* _Stored items_
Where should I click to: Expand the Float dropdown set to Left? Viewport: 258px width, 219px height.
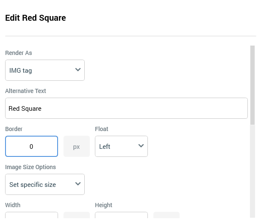(x=121, y=146)
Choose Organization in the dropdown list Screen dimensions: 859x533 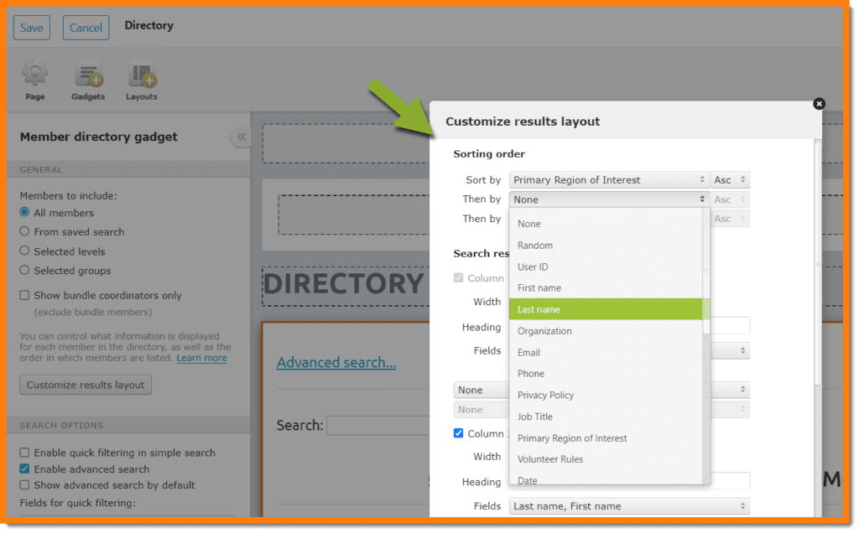pyautogui.click(x=544, y=331)
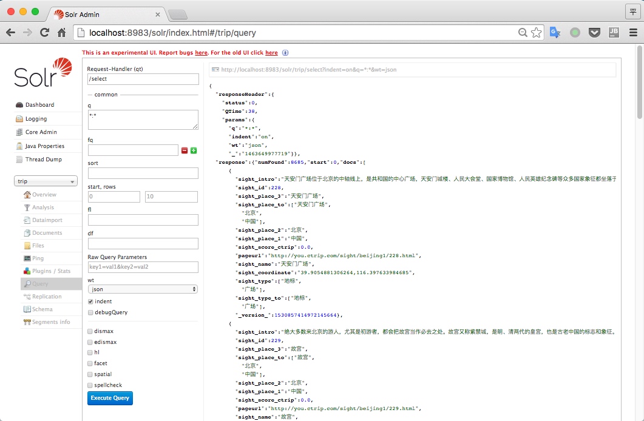
Task: Enable the spellcheck checkbox
Action: click(x=90, y=385)
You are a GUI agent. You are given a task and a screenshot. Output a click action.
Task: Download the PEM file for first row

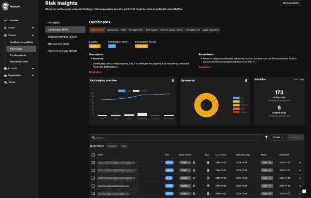click(208, 163)
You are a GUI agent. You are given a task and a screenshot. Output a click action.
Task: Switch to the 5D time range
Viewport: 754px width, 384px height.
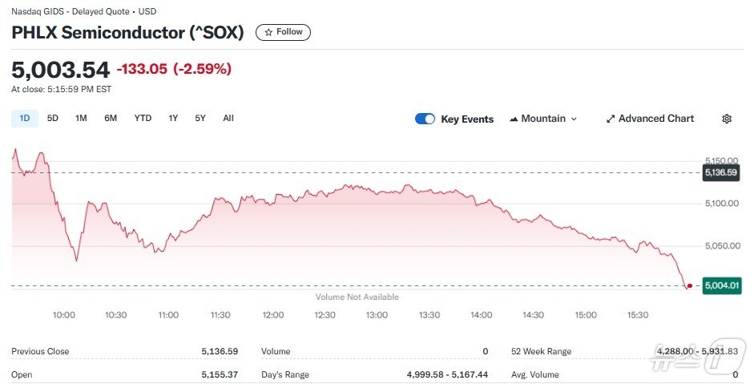pyautogui.click(x=53, y=119)
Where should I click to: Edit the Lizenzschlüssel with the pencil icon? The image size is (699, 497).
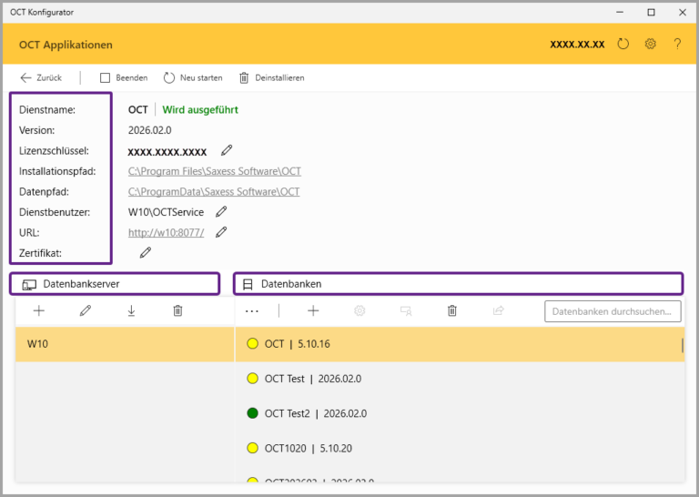click(x=227, y=150)
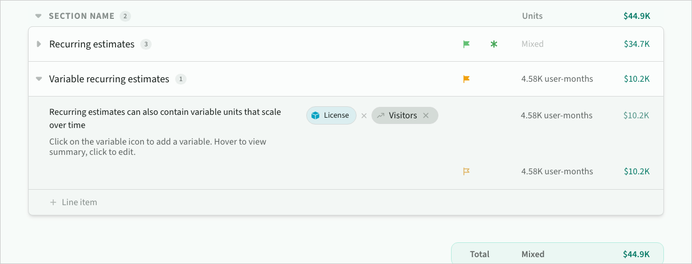The height and width of the screenshot is (264, 692).
Task: Click the License cube icon
Action: tap(315, 115)
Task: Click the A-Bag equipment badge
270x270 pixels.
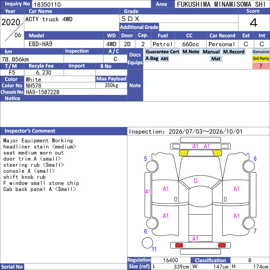Action: pos(152,59)
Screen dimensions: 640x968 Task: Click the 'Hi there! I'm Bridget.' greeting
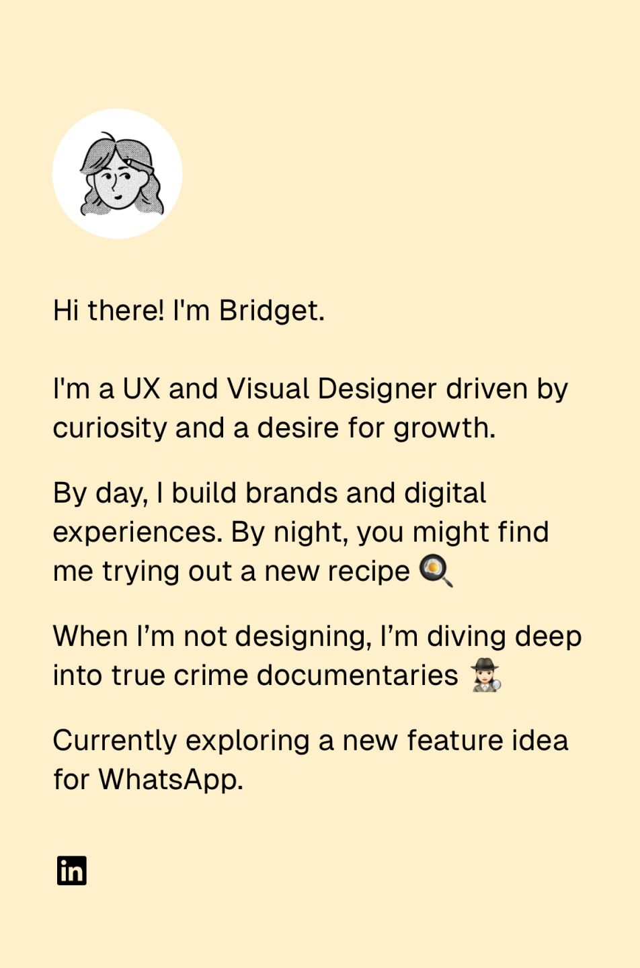click(189, 311)
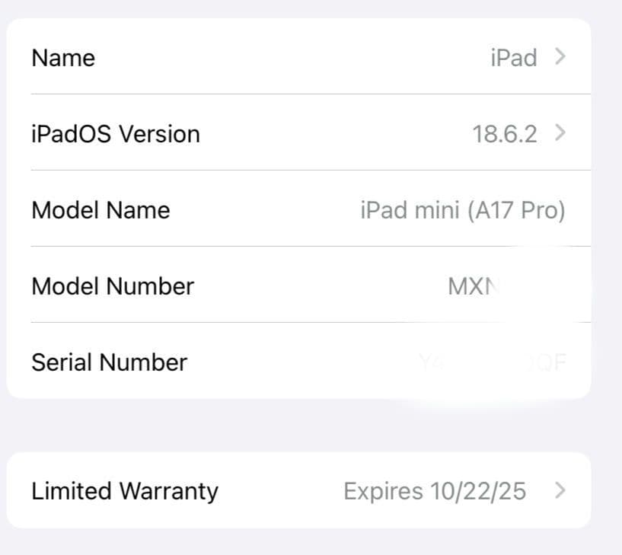Click the iPad device name value
Screen dimensions: 622x555
tap(514, 57)
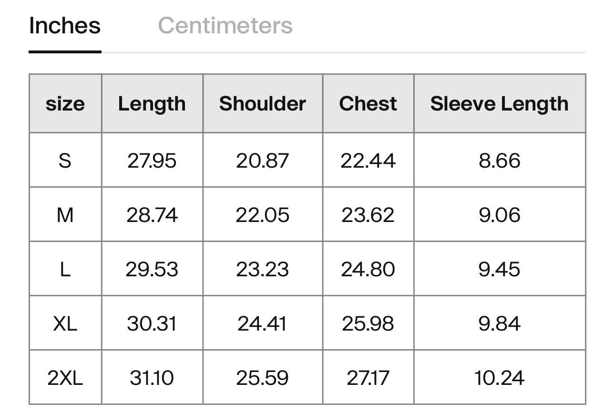615x413 pixels.
Task: Select the L size row label
Action: tap(65, 269)
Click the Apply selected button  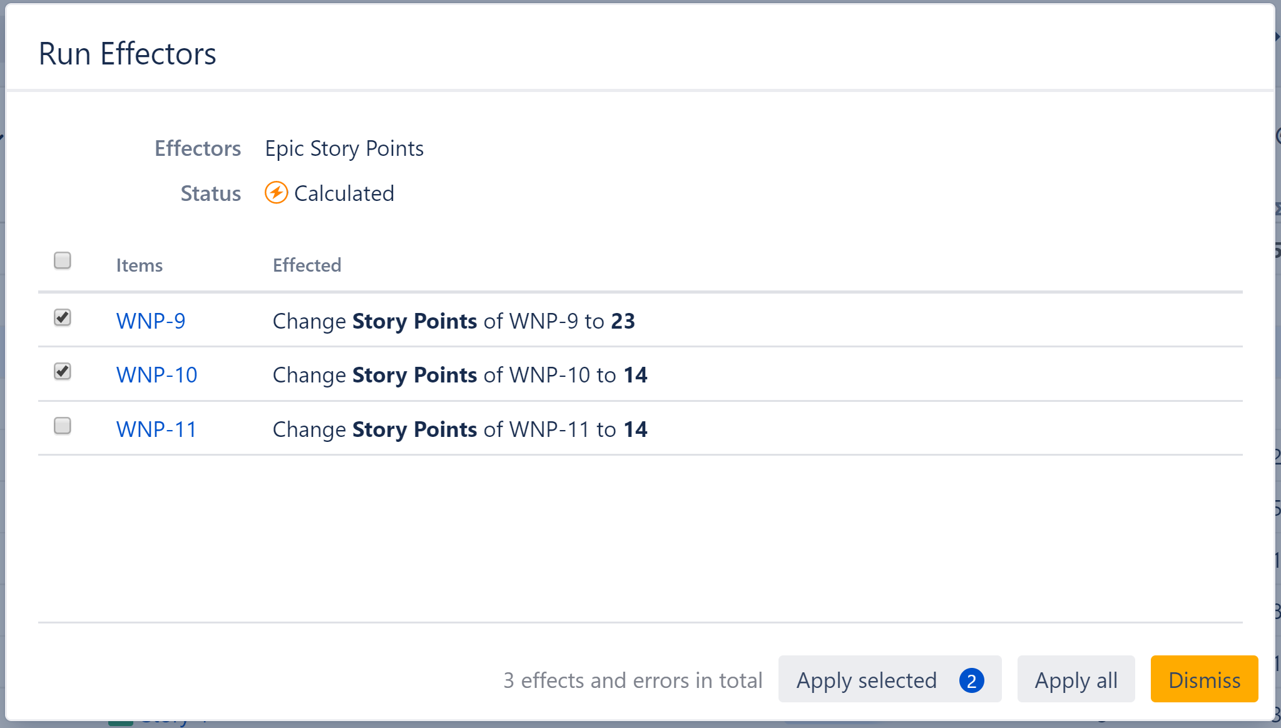click(x=866, y=680)
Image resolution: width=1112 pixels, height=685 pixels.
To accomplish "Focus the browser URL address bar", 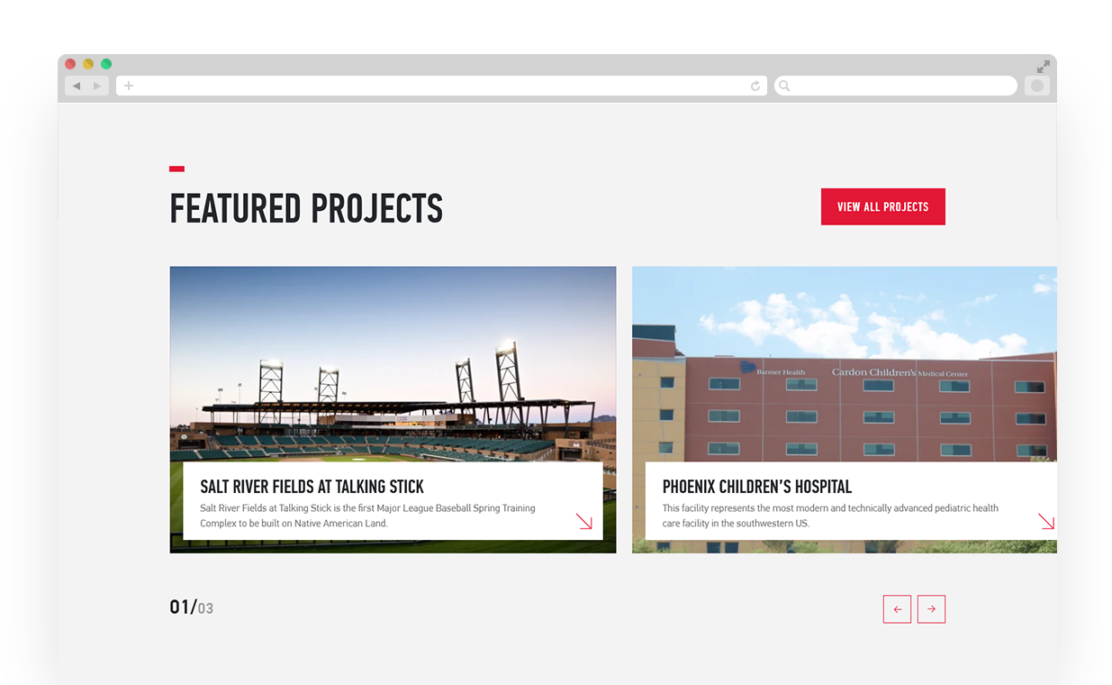I will [x=441, y=86].
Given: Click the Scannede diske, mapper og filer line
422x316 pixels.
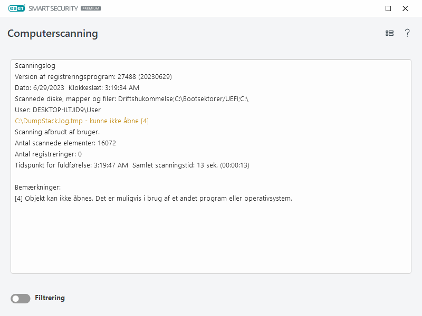Looking at the screenshot, I should click(132, 99).

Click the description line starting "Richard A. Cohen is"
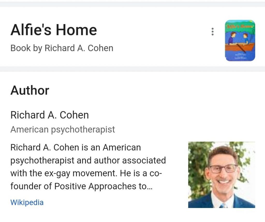(76, 148)
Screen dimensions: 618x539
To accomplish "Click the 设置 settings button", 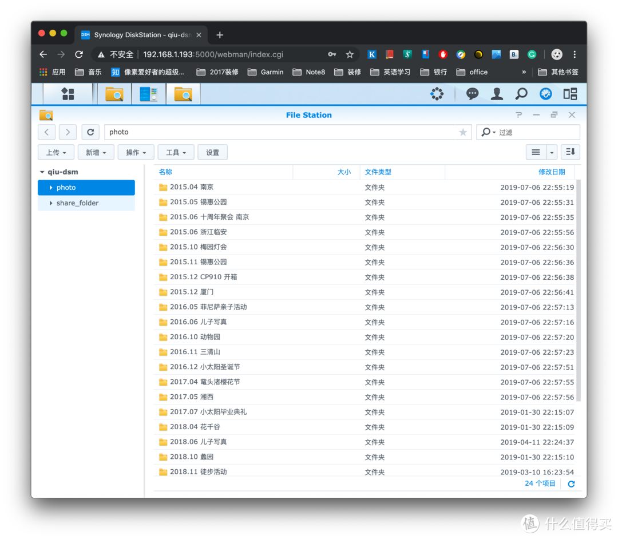I will coord(212,152).
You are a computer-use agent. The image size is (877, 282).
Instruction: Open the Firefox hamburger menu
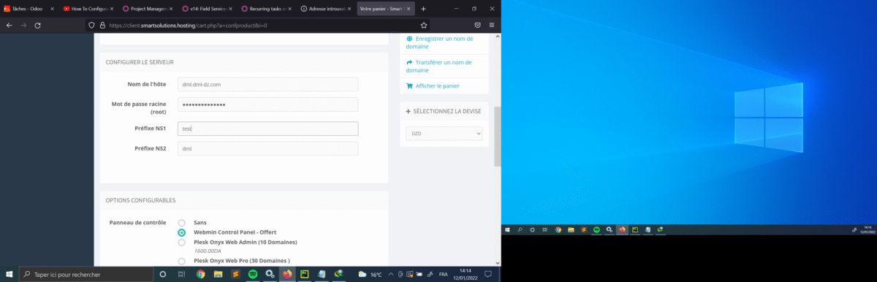[x=491, y=25]
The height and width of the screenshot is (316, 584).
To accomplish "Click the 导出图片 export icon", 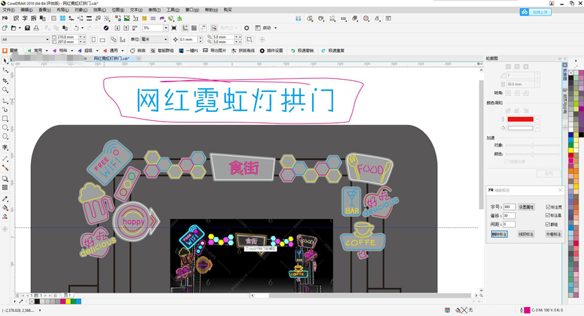I will point(205,51).
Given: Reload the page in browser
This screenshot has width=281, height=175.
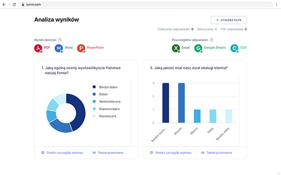Looking at the screenshot, I should pyautogui.click(x=15, y=5).
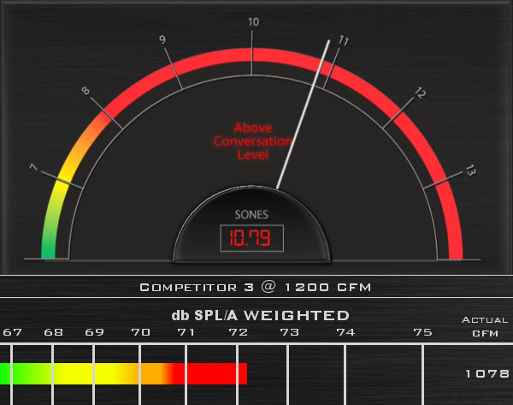Click the 1078 actual CFM value
513x405 pixels.
(x=486, y=373)
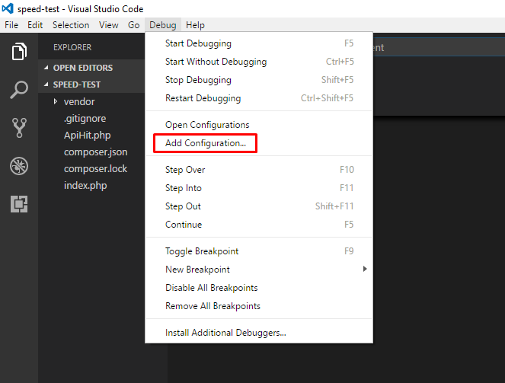Open the Debug view icon in activity bar
Screen dimensions: 505x383
[19, 166]
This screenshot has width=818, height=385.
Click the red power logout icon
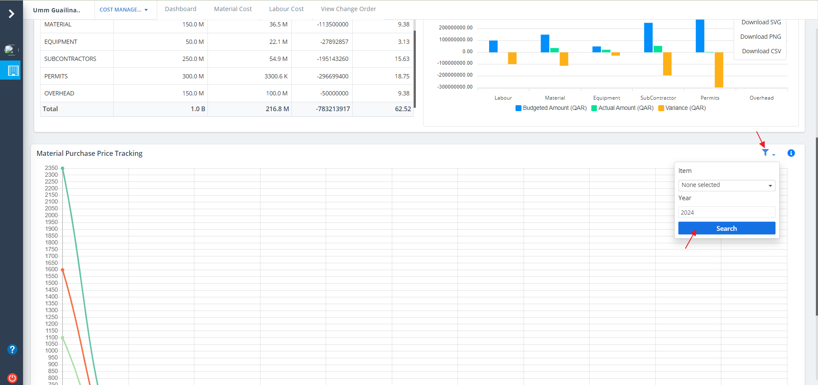point(12,378)
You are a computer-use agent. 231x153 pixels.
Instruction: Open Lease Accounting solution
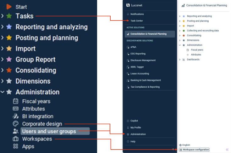click(x=140, y=74)
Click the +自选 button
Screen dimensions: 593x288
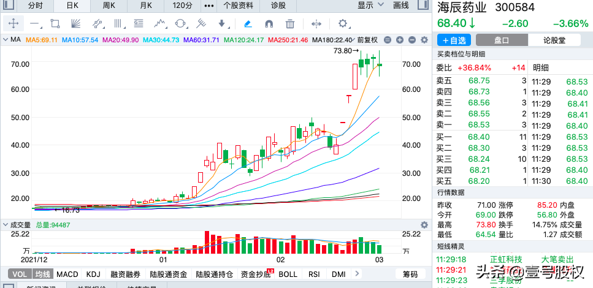click(453, 40)

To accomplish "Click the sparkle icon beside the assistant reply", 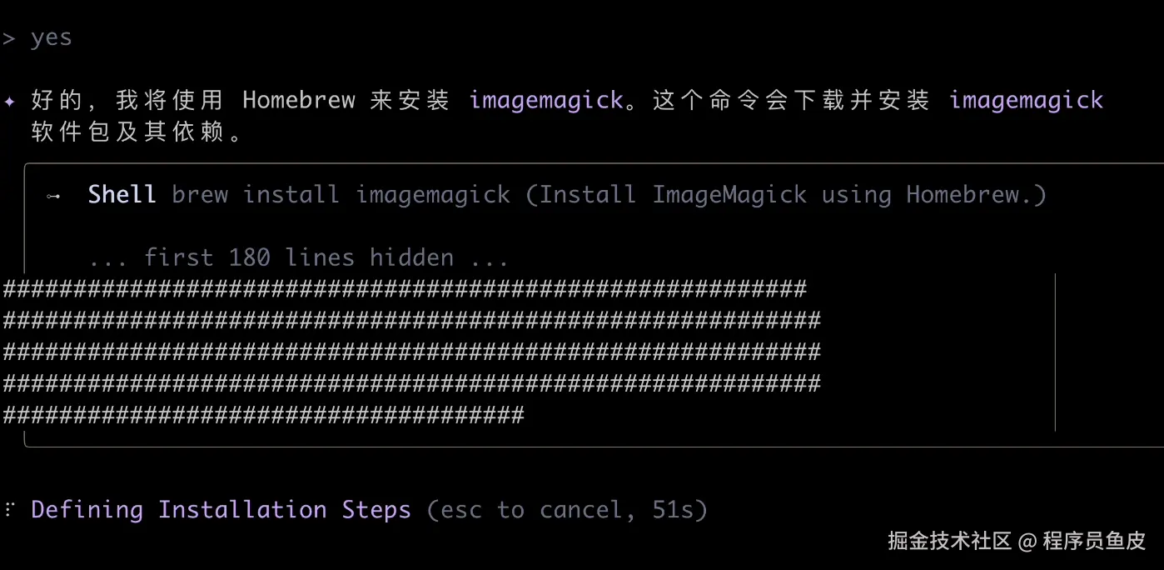I will click(x=10, y=102).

* _WHAT YOU HAVE TO DO_
Every line that contains the string "computer" should be copied from the entries.

* _ANSWER BOX_
You are a computer-use agent. The image size is (877, 282).
You are a computer-use agent. 231x153 pixels.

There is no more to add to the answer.